Y nadie habla de la capa de ozono, pero si de las emisiones de CO2

David Muñoz Pérez

Las últimas investigaciones realizadas en el campo del medio ambiente contradicen muchas de las “verdades” impuestas por la nueva religión climática. Es fundamental tener en cuenta que, en materia de ciencia e investigación, la imposibilidad de debate y discusión conduce a las creencias absolutas y a una profunda ceguera.

Durante décadas, el debate en materia ambiental se centraba en el agujero de la capa de ozono, el deshielo producido por éste, y la absoluta destrucción del planeta por la contaminación humana al evacuar a la atmosfera clorofluorocarbonos (CFC), que se usa en aerosoles y dispositivos de enfriamiento. Fue un descubrimiento de la década de los años 80, y supuso una proliferación de estudios que alumbraban argumentos catastróficos para el planeta y la vida existente en él.

Los estudios realizados en la actualidad, indican que las actuaciones llevadas a cabo a partir de finales de los años 70, con la disminución del uso de aerosoles o eliminación gradual de productos químicos, han conducido a manifestar altos niveles de salud de la capa de ozono. Estos estudios indican, además, que el agujero de la capa de ozono se abre en invierno y vuelve a cerrarse en verano, con la previsión de que en varias décadas la capa de ozono volverá a niveles anteriores a 1980.

Quizás sea esta la razón por la que ya nadie habla de la capa de ozono. Los medios de comunicación centran toda su atención en el calentamiento global, y las emisiones de CO2 a la atmósfera como nuevo peligro inminente que producirá, según parecen afirmar, irremediablemente, la destrucción del planeta, y la muerte de toda vida existente. Sin embargo, un estudio reciente, publicado en la revista de divulgación científica NATURE, muestra que tras el análisis de las emisiones de CO2 de las últimas 6 décadas, la creencia general del peligro por la acumulación de CO2 en la atmosfera por las emisiones producidas por el ser humano no sería cierto.

El Instituto Deltares de Paises Bajos, junto al Centro Estadounidense Woodwell y las Universidades UV Amsterdam, Wageningen y Columbia, tras el análisis y una larga investigación, concluyen que la absorción natural del CO2 ha crecido al mismo ritmo que las emisiones, por lo que el peligro anunciado sería inexistente. Así mismo, afirman que la absorción natural de la tierra y de los océanos ha sido tan rápida como las emisiones, lo que choca frontalmente con las teorías del cambio climático  que articulan la mayor parte de las políticas españolas y europea, y defienden lo contrario, augurando terribles previsiones para la humanidad y el planeta.

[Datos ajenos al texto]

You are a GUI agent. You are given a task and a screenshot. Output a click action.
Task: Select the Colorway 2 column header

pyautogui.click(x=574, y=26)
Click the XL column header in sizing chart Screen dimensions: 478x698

El debate está abierto, sin embargo, no parece que los medios de comunicación, ni la opinión pública estén dispuestos a permitirlo, actuando cual creyentes de la religión climática, y considerando el cambio climático como auténtico acto de fé incuestionable, aunque existan teorías que, siendo tan aceptables y válidas científicamente, cuestionen la veracidad del catastrofismo climático imperante en las políticas, medios y en la opinión pública.

El planeta es nuestra casa, y no es cuestionable que hay que cuidarlo. La vida sería imposible sin un medio ambiente adecuado, sin un planeta cuidado y limpio, y, por supuesto, siempre estaré a la vanguardia de la defensa de esta premisa fundamental. Sin embargo, es posible mantener ambas posturas a la vez, cuidar el planeta y no dejarse llevar por las creencias climáticas que se han convertido más en un negocio, una religión o forma de vida que en una realidad científica.